The COVID-19 pandemic of 2020 caused severe supply chain disruptions. Businesses collapsed due to poor resilience during this time, and as a result started reconsidering ‘Just in Time’ strategies in favor of ‘Just in Case’ (JIC).
2021 brought about different supply chain and logistics challenges. The shipping and logistics industries faced severe capacity constraints, skilled staffing shortages and unbelievable freight rates. It also experienced port congestions, excessive delays and driver shortages, all due to the after-effects of the pandemic and explosive e-commerce growth.

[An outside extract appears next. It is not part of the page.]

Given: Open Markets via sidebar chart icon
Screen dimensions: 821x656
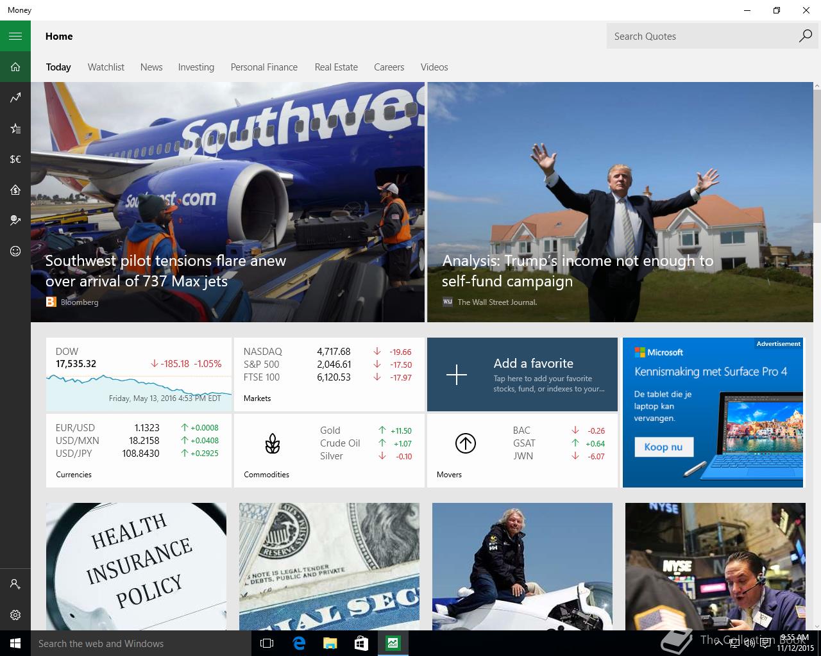Looking at the screenshot, I should pos(15,97).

Although supply chain disruptions will be the norm, the JIC strategy is valid only for safety and business-critical items and not for regular businesses. On the one hand, too much inventory leads to waste; on the other, too little leads to increased risk.
To address such challenges, resilience-promoting initiatives, such as flexible logistics and shorter supply chains, visibility and accurate forecasting, are the need of the hour.
Elastic logistics is the ability of a business to rapidly reduce or expand logistics activities and infrastructure in line with supply chain demand using data-driven technology.
The perfect synchronization of technology, techno-savvy employees and supply chain operations makes elastic logistics possible. The final objective is to provide a memorable customer experience and competitive advantage.
The following are the ways an organization can roll out elastic logistics effectively.
E-commerce businesses must rethink their fulfillment strategies and models to be in line with the elastic logistics strategy (reduced inventory through JIT and lean models) to meet the rapidly changing demands of customers and markets. This strategy provides a seamless experience across multiple devices and channels, both digital and physical.
Microfulfillment centers help a business rapidly expand its storage facilities to cater to an additional demand. This strategy involves converting additional space within existing stores and offices located strategically in urban areas to ensure quicker and cheaper deliveries.
Intelligent automation with mindful learning and scalable racks and shelving systems enable rapid adjustments to demand. Automations, such as RFID , barcodes and robots optimize the warehouse management processes and inventory, such as put away, picking, cycle count and same day distribution services.
For a successful elastic logistics strategy, businesses should invest in the latest cloud-based platform incorporating AI & ML technologies. The software delivers actionable insights from data gathered in real-time, thus enabling resilience. It enables end-to-end supply chain visibility and optimizes inventory management, planning and demand forecasting. This results in efficient and cost-effective fulfillment strategies and deliveries.
Organizations embracing elastic logistics are generally customer focused. One of their primary objectives is to provide memorable customer experiences for retention and gain a competitive advantage.
A data-driven optimized supply chain ensures the tracking of products in real-time for updating all stakeholders, including customers. It also allows for effective collaboration between vendors and partners to move packages efficiently. Organizations have complete visibility and control of their supply chains via a single dashboard and have access to custom reporting and analytics. This helps businesses stay on top and expand or shrink their logistics facilities as required.
Elastic Logistics Examples: A leading manufacturer of earthmoving equipment scaled back their production from three shifts to one shift, resulting in lower workforce requirements due to a shortage of steel and other raw materials during the pandemic. Accordingly, they reduced their warehouses to cater to only one plant's input and output items.
Another manufacturing company in textiles and apparel moved its entire business online by closing down its physical stores. Most of the staff were retained and trained in handling the new business. These companies were able to implement such drastic measures due to quick thinking, investment in the right technology and reduction in their outsourced facilities and contracted staff.
The cost of customer retention is just a fraction of the initial cost of acquiring a customer. Thus, money spent on boosting customer retention is an investment providing high returns to companies and their brands.
Today, customer-centricity is more crucial than ever, and providing a memorable experience to customers is a goal that winning businesses should adopt. Failing to utilize elastic logistics strategy to adapt to fluctuating market demands in the current and future economic scenarios may be a recipe for disaster.